--- Records for this task Enclosed Below ---

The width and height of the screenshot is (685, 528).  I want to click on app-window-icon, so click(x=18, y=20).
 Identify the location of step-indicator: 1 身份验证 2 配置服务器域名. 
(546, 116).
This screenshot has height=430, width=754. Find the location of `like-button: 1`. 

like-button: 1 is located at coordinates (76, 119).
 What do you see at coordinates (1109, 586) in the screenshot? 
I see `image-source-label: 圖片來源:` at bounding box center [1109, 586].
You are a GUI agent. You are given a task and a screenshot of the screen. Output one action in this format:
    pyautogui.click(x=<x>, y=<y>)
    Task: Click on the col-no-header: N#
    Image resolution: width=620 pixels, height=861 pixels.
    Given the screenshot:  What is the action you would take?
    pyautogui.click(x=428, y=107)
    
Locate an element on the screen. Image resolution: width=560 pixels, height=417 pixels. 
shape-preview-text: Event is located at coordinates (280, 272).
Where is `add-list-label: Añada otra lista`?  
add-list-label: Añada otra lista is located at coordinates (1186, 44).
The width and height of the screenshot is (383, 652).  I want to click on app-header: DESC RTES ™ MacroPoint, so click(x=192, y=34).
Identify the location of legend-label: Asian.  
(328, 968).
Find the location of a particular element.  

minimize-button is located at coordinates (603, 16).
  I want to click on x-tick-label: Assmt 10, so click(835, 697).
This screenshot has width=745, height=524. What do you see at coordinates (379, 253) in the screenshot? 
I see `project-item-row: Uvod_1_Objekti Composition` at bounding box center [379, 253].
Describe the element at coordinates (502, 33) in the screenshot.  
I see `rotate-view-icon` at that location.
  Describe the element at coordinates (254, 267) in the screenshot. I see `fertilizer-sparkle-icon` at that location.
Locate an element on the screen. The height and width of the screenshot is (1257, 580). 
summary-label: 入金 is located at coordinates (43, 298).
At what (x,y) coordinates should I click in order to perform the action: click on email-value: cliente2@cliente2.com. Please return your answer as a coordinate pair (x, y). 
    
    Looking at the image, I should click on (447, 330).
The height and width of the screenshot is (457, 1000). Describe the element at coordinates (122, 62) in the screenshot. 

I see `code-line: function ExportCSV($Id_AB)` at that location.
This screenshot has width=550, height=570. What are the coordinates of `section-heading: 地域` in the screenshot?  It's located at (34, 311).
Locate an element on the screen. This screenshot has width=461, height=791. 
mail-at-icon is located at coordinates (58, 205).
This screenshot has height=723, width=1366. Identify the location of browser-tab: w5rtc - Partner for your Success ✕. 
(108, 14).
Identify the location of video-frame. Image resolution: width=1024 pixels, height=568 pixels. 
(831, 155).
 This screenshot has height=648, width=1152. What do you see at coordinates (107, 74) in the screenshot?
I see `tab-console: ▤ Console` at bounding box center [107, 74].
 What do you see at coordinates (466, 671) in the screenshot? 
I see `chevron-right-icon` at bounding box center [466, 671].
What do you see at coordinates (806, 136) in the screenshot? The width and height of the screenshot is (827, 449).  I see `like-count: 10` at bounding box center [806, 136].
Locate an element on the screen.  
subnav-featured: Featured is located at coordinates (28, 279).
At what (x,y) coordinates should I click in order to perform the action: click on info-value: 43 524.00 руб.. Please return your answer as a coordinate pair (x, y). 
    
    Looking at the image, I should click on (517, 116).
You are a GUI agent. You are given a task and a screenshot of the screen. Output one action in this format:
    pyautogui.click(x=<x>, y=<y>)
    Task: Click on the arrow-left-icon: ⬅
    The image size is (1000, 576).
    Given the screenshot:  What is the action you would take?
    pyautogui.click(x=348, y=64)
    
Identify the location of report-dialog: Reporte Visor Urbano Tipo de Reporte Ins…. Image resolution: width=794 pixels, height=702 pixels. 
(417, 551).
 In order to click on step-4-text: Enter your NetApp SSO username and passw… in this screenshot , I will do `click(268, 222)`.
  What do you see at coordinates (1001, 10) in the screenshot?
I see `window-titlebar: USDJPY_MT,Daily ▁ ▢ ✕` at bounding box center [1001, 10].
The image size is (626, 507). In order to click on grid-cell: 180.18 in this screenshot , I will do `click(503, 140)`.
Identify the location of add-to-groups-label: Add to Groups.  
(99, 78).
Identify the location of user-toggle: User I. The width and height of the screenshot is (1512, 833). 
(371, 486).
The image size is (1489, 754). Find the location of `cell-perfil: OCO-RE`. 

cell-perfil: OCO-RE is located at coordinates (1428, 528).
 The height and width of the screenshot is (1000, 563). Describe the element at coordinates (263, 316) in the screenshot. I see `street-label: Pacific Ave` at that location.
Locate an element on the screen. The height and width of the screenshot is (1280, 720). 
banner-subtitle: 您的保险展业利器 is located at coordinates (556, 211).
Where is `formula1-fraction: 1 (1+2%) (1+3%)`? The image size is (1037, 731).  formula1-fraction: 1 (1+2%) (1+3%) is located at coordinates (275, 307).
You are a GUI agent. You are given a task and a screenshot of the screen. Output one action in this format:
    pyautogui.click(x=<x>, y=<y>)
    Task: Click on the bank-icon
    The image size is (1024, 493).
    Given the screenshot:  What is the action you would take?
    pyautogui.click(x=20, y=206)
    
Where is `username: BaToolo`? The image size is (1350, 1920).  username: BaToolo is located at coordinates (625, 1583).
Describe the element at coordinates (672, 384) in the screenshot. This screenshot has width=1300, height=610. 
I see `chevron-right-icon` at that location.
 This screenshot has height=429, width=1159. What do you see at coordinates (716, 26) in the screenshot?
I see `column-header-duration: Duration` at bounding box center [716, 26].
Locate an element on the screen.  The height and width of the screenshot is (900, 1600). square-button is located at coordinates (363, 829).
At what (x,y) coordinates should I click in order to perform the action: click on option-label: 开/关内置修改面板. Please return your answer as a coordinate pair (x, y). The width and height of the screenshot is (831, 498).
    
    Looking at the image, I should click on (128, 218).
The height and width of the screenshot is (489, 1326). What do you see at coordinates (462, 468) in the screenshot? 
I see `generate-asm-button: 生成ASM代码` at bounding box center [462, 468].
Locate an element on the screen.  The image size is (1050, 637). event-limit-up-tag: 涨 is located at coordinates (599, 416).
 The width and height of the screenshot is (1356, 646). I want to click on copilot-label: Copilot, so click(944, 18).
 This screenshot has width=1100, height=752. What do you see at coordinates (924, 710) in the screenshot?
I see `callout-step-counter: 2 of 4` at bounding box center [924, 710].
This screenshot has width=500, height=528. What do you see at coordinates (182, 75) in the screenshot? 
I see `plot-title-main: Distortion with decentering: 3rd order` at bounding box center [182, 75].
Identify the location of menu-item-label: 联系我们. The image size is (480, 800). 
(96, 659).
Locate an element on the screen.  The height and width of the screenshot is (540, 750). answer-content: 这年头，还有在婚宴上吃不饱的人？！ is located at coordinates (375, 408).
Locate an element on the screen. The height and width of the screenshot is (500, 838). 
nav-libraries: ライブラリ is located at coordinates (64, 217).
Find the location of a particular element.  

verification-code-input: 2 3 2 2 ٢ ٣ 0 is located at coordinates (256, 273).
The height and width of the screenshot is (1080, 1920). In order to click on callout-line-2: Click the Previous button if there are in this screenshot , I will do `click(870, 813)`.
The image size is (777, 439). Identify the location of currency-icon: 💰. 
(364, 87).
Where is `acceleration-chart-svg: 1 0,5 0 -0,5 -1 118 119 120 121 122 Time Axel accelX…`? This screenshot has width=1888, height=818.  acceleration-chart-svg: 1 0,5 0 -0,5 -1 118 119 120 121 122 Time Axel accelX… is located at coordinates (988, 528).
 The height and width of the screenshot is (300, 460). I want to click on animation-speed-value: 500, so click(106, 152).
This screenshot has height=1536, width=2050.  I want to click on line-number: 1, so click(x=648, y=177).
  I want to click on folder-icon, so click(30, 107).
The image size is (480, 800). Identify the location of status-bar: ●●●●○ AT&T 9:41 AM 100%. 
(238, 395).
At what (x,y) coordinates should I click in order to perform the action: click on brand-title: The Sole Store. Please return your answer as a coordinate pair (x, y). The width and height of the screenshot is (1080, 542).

--- End of Enclosed Records for this task ---

**Assignment**
Locate every line in the listing above that contains the string "like", and copy each of those lines. Treat uppercase and lowercase as different.

**Exercise answer**
This screenshot has height=430, width=754. Find the location of `like-button: 1`. 
like-button: 1 is located at coordinates (76, 119).
What do you see at coordinates (806, 136) in the screenshot? The width and height of the screenshot is (827, 449).  I see `like-count: 10` at bounding box center [806, 136].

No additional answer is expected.